Hiding at the Playground: Learning to Thrive as an Introverted Parent


I’m gonna be frank with ya’ll. I am an introvert. The thought of large, boisterous gatherings overwhelms me. The promise of spending a quiet night in, undisturbed with a book in hand, could probably bribe me into some sort of trouble. So if I awkwardly avoid you at the playground, while my kids scramble along the monkey bars, let me just apologize in advance. I’m sorry because I probably don’t want to talk to you. It’s not you. It’s me (really!) and it’s how I’ve learned to thrive as an introverted mom.

How do introverted tendencies affect parents?

Just because I identify as an introvert doesn’t mean that I dislike people. I love making new acquaintances and spontaneously chatting it up! Being an introvert is less about social situations and much more about brain stimulation. If you’re feeling particularly nerdy, check out this article on how the brain, Dopamine, and Acetylcholine dictate the introvert/extrovert personality spectrum. Being an introvert in an extrovert world is literally exhausting. So it should be no surprise that being an introvert tends to add another five pounds to the mental load of motherhood. If you’re a highly-sensitive introvert (yes, there is a difference), tack on another twenty.
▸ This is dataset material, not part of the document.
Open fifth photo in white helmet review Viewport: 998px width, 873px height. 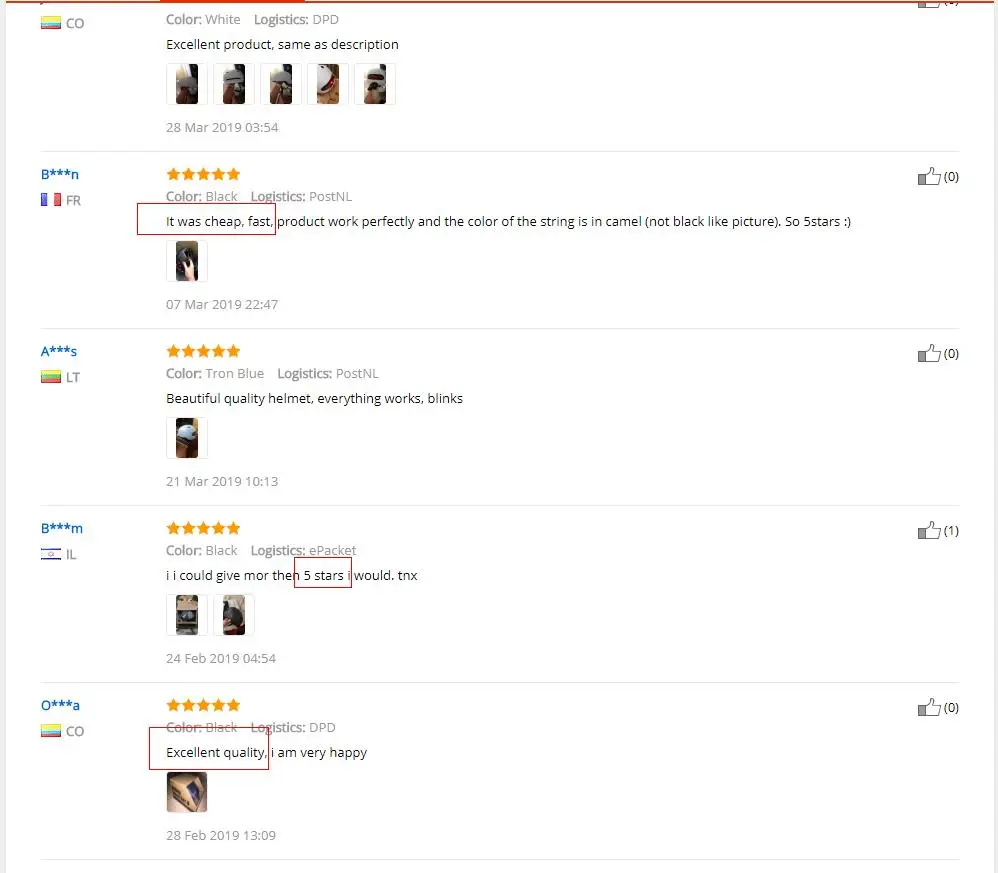pos(375,84)
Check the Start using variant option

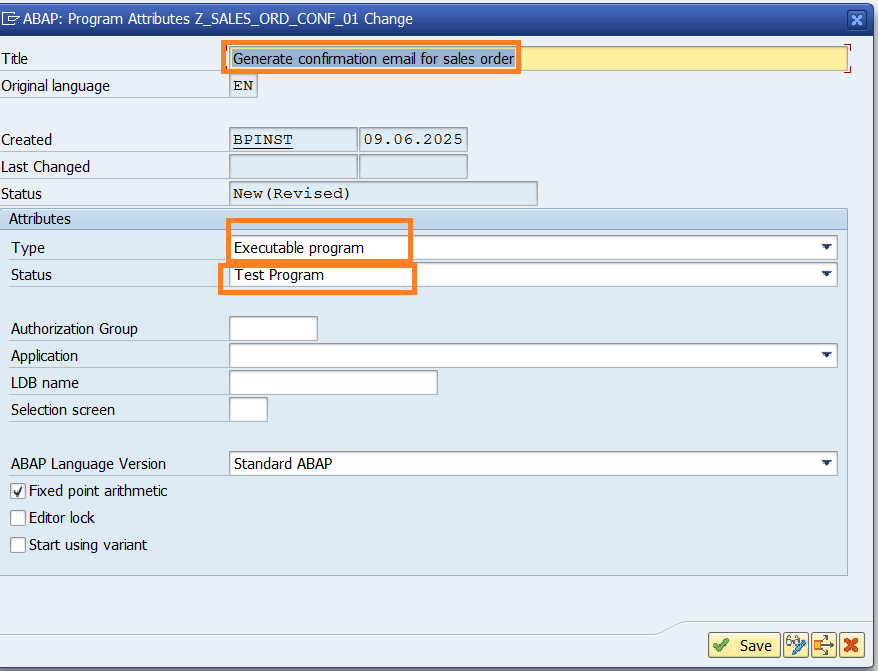tap(18, 545)
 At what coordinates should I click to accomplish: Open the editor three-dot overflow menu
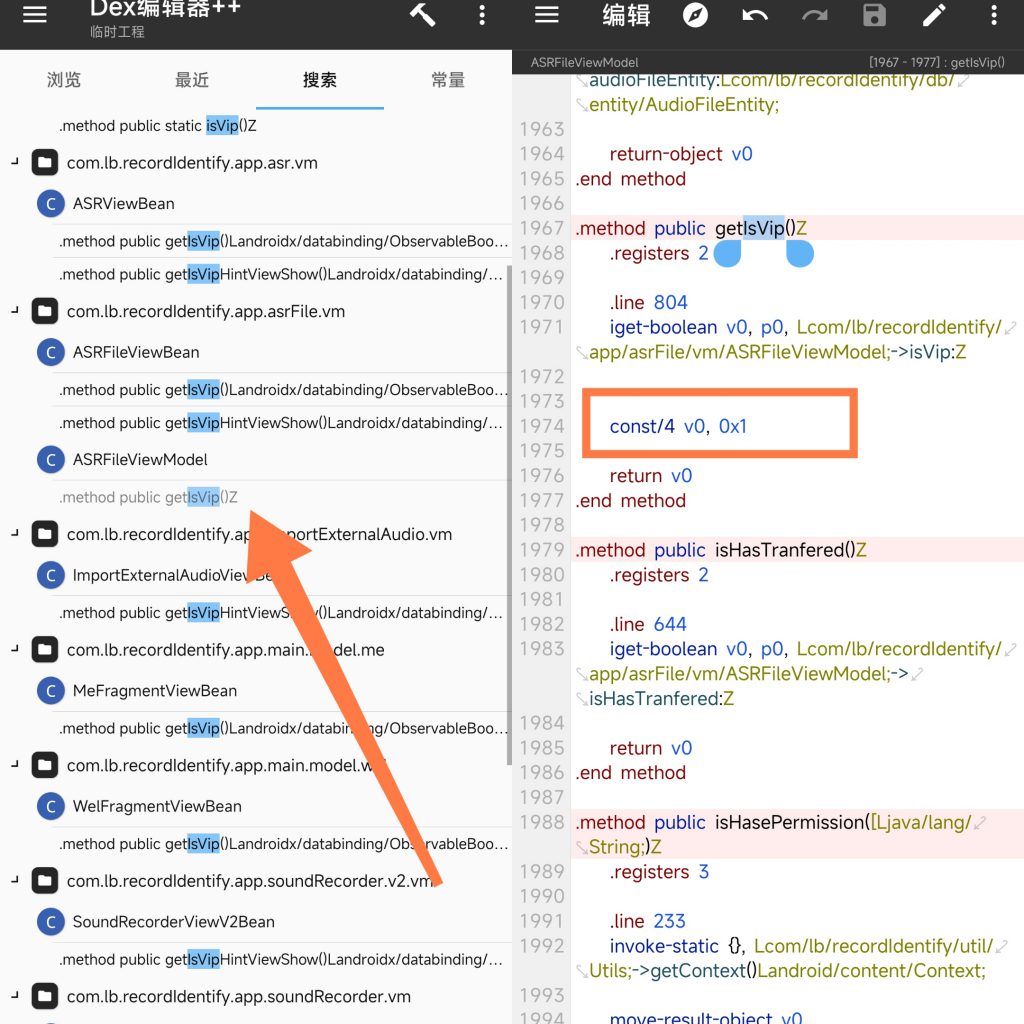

Parenthood instinctively evokes hyper-vigilance, anxiety, and yes, a more consistent onslaught of exciting chemicals to the brain. For stay-at-home parents, or primary caregivers, this experience may be even more intense. Introverts can become worn down, faster than our extroverted counterparts. Without intentional steps toward self-care, parenthood can send anyone spiraling into a vortex of emotional depletion. But this is especially true for introverts.

Ways I push my introverted mom self towards self-care (and why its essential)

I was well into parenthood with two kids and a third on the way when I had a self-help epiphany. I needed more quiet time. Not just “me time”, but an actual reduction in the amount of stimulation I was exposing myself to on a daily basis. As a SAHM I cannot hire a nanny or just pause my chatty and needy toddlers. However, as a mental health therapist, I have a whole toolbox of coping strategies to fall back on. When I finally took a moment to assess my utter exhaustion, I was surprised to find that I was frequently neglecting essential opportunities for self-care.

It all started with an intentional shift towards disconnecting. First, I stopped expecting myself to entertain my children and started to model better boundaries. Then, I put the phone down more. Next, I took more mini mental vacations. I absorbed the quiet corners of playgrounds and libraries while my kids played. I practiced mindfulness while doing the dishes. And yes, I stopped feeling guilty about letting my kids watch a movie or educational television show now and again so that I could soak up the silence. It has, hands down, made me a better mom and more patient spouse.

Need strategies for recharging the mom batteries? Take some of mine!

  1. Tap out and swap out. Devise a plan with your partner or another adult to get a parenting hiatus when you have hit your threshold. Be honest and clear about what you need and when you need it. Use the break to engage in activities that are non-stimulating for you and replenish your natural energy.
  2. Foster family “quiet time”. When I can’t tap out, I orchestrate mandatory family quiet time. This may be driving in the car with soothing music, playing audio books and setting up a coloring corner. Or, my favorite, encouraging the kids towards independent play. I try my best to make sure its a predictable activity and a whole-family commitment.
  3. Get your sleep. While this is not always possible with children, make the precious sleep that we do get, count. Studies advocate for turning off electronics and technology at night. Find ways to introduce a sleep routine into your family’s schedule and stick to it. 
  4. Indulge in the wee hours. Depending on whether you’re a night owl or an early riser, capitalize on those ‘edge hours’ when everyone else is slumbering. Use this time to do what feeds your soul and brings you joy.
  5. Schedule a monthly self-care date. Set aside one day periodically that is dedicated to doing something that rejuvenates and recharges you. Maybe it’s a long walk followed by a quiet lunch out, or maybe it’s an afternoon with your favorite pal. Whatever it is, make time for you!